Back in 2017, shooting cars sliding around was my bread and butter. One night at Formula Drift Irwindale, I captured this frame.

March 4, 2021 Car Autance Feature Photo Details

  • Car(s): 2012 Nissan GT-R, modified by Jerry Yang Racing, driven by Robbie Nishida
  • Location: Irwindale Speedway
  • Photog: Chris Rosales (Twitter: @chrishasacamera) (Insta: @chrishasacamera) (Web: carbibles.com)
  • Camera: Canon 5D Mark III w/ 16-35mm f2.8L

Honestly, this might be the best drifting action shot I’ll ever snap. Nothing else in my archive has quite captured the emotion, aggression, and grace of a 1000-horsepower drift sled carving a banked oval.

When I took this I had five years of shooting under my belt, and had the access to some good equipment. This was well into my comfortable groove with professional drifting, being my second year shooting it. It’s been a few years since, and I’ve yet to find something else that has done it for me, as a shooter. There was something quite pure about it…

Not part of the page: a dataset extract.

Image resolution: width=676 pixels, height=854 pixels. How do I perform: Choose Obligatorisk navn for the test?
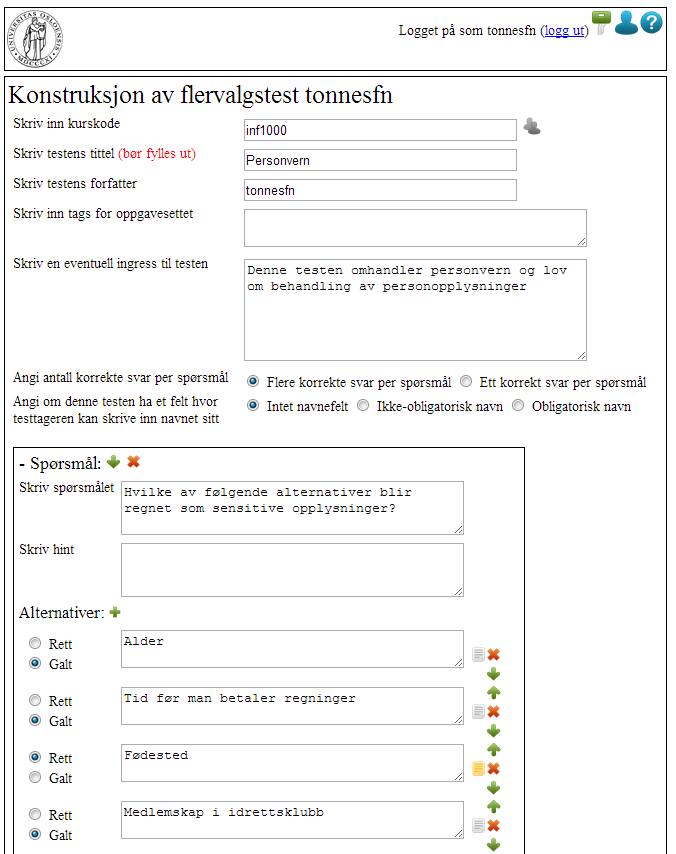click(x=517, y=405)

I never starved for a good subject, which I feel is rare in photography. Sure, we can take photos of boring shit all day, but who really cares? The good subject helps make a good photo, there is no substitute. Drifting is so special because every single subject that you get to capture on a given day always feels different. This isn’t grip racing, where the ideal line, speed, and markers are determined (for the most part), and consistency is the name of the game. Drifting encourages flamboyance, style, aggression, in every run. It’s a new subject every time.

It was always exciting action, always sounded unbelievable, and always had visuals that defied belief. Being able to capture it with my meager equipment, brushing shoulders with giants like Larry Chen (whenever he wasn’t hanging from a fence), and being amongst driving heroes, are experiences that I wouldn’t trade for anything.

Well, anything except being in the driver’s seat of one of these cars. But that’s about it.